(Stored data)
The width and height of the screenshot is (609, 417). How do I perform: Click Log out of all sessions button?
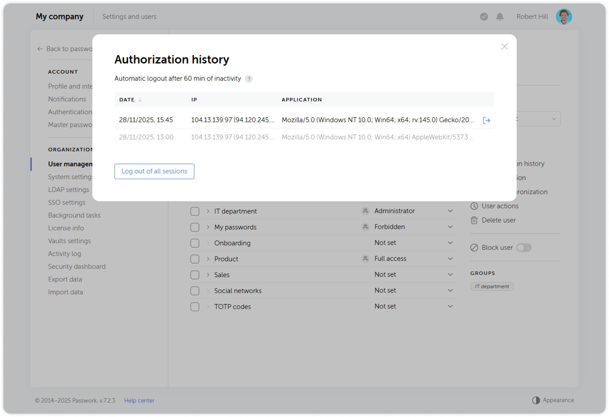tap(154, 171)
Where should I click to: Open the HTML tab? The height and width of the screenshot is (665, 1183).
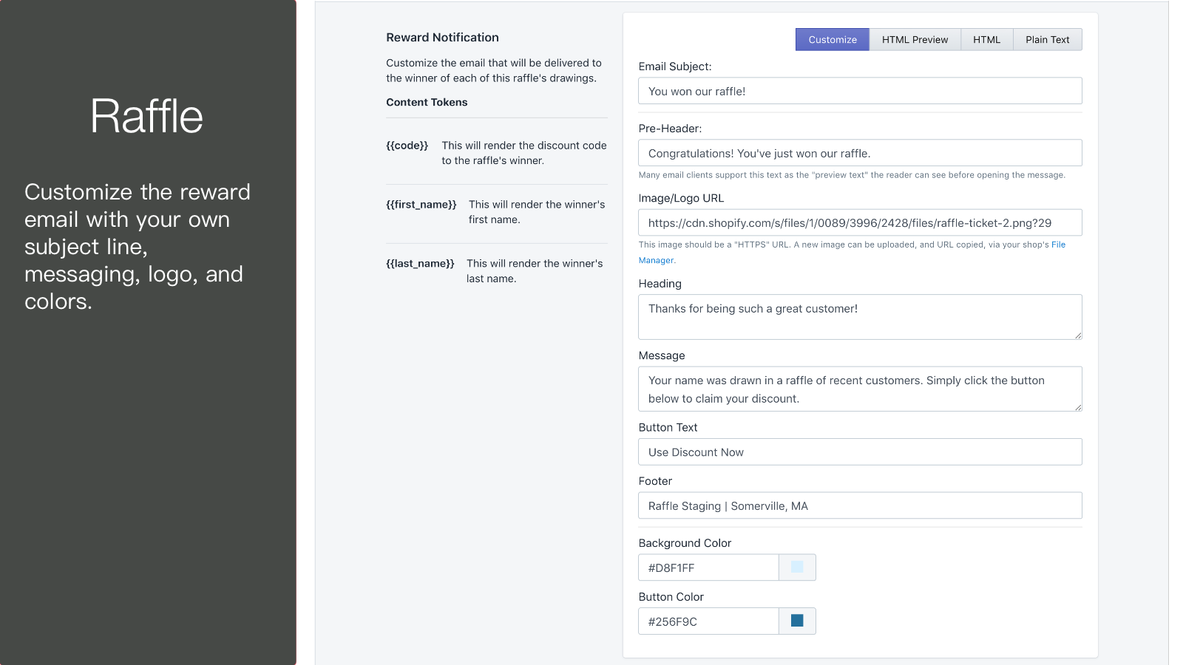coord(986,39)
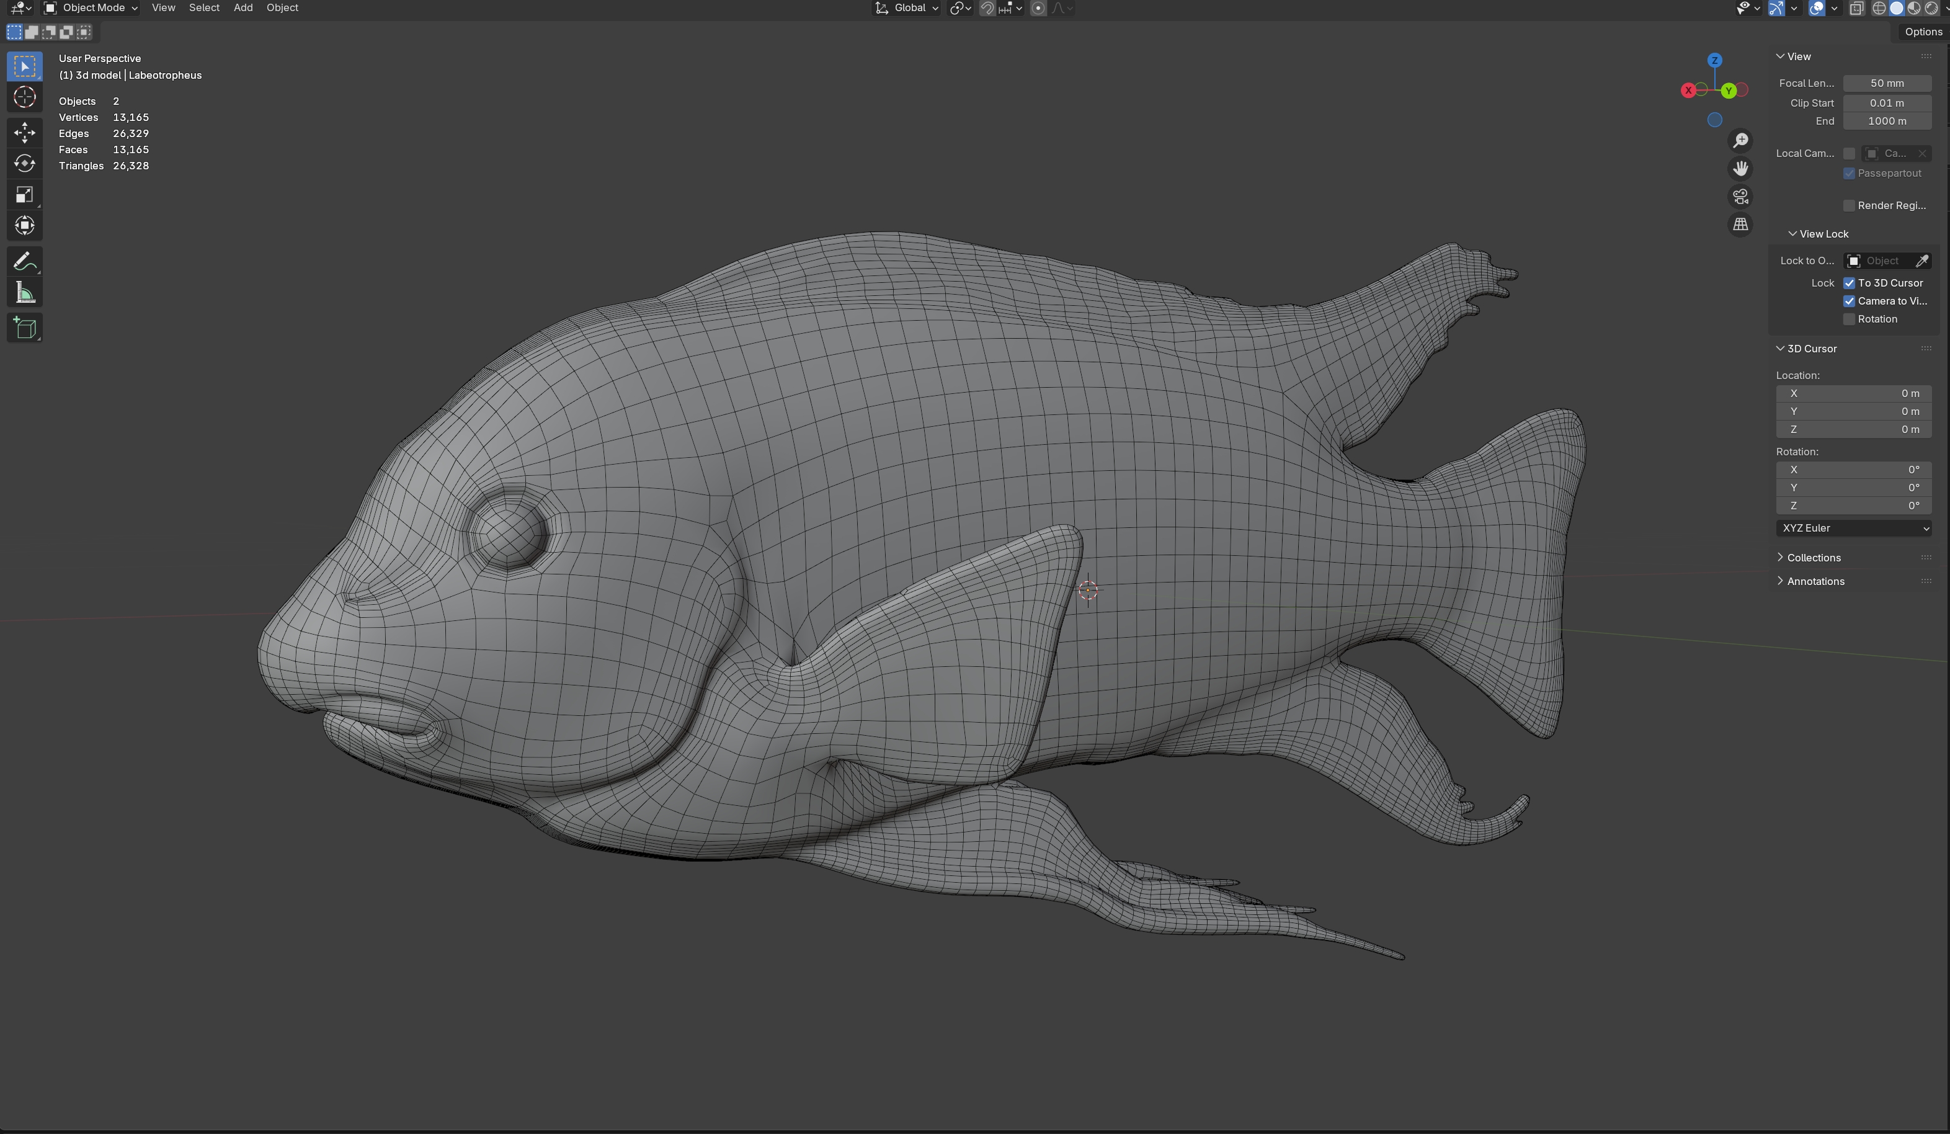The width and height of the screenshot is (1950, 1134).
Task: Enable the Rotation lock checkbox
Action: coord(1849,319)
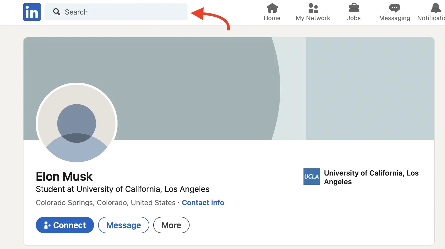Open Contact info link
445x249 pixels.
pos(203,202)
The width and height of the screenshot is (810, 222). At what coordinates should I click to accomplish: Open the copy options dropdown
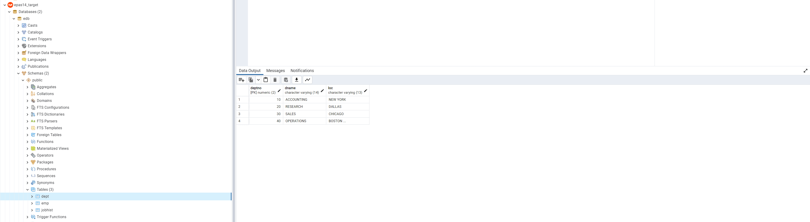258,80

▶ _What the task asks_:
Please copy the preceding records exactly and omit the images.

▶ _Worked solution_:
The width and height of the screenshot is (609, 417). How do I perform: Click Log out of all sessions button?
tap(154, 171)
Where should I click to: Open the HTML tab? The height and width of the screenshot is (665, 1183).
coord(986,39)
The width and height of the screenshot is (1950, 1134).
Task: Enable the Rotation lock checkbox
Action: coord(1849,319)
Open Contact info link
445x249 pixels.
pos(203,202)
The width and height of the screenshot is (810, 222). At what coordinates should I click to accomplish: Open the copy options dropdown
258,80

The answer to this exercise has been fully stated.